Implementations must not define or use items which are reserved for extensions, or items which are reserved for future use; if they do so, they risk incompatibility with extensions or future Boot versions. Extension languages must not define or use items which are defined in Boot to be implementation-dependent.
- ## Reserved instruction encoding space ### The limitation of op0 to have zeros in the two most-significant bits is intended to allow Boot to be made a part of other instruction formats which use zero values in these bits to indicate a Boot instruction, and non-zero values to indicate something else (for example, instructions of different lengths). That is to say, instructions with a 1 in either of the two most-significant bits in op0 are reserved for extensions.
- Reserved instruction opcodes ### Boot only defines opcodes under 64; higher opcodes are reserved for extensions. Opcode 62 is implementation-defined. Opcode 63 is reserved for future use.
- Reserved sinfo query types ### Boot defines sinfo query numbers 0-3. Queries 247 thru 254 inclusive are implementation-defined. Other query numbers are reserved for extensions.

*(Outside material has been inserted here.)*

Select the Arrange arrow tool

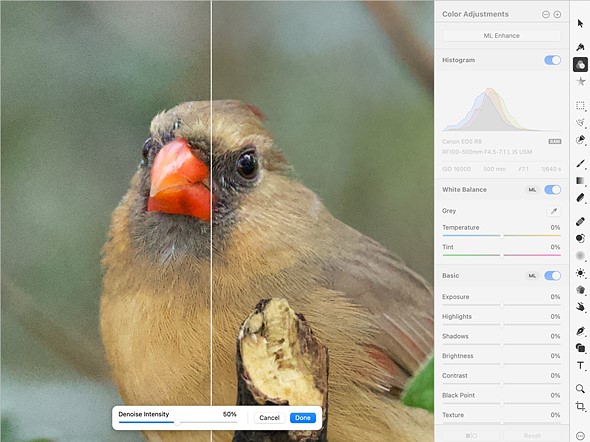pos(580,24)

- Reserved xlib functions ### Boot defines no xlib functions, but reserves numbers 0 thru 127 for extensions. Numbers 128 thru 254 are implementation-defined.
- Misc ## Instruction mnemonics are at most 5 characters, and are all lowercase alphanumeric. Mnemonics begin with an alphabetic character and are followed by one or more alphanumeric characters.

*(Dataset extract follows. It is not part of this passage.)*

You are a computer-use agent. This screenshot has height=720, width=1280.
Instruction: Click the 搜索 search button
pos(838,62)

Note that the opcodes (see table below) have the following properties:
- opcodes between 0-1, inclusive, have 22-bit immediates spanning op0, op1, op2, and are the only such opcodes
- opcodes between 2-4, inclusive, have 16-bit immediates spanning op1, op2, and are the only such opcodes
- opcodes between 5-44, inclusive, have an 8-bit immediate in op2, and are the only such opcodes (excluding mallo and mfree which have _ (forced 0) in op2)
- opcodes between 6-31, inclusive, have a signed 8-bit immediate in op2, and are the only such opcodes
- opcodes between 6-14, and 32-36, inclusive, are control flow, and are the only such opcodes
- opcodes between 37-40, inclusive, are I/O, and are the only such opcodes
- opcodes between 15-26, inclusive, are load/stores, and are the only opcodes that directly access memory (although there are others, such as mallo, which call system subroutines that probably access memory)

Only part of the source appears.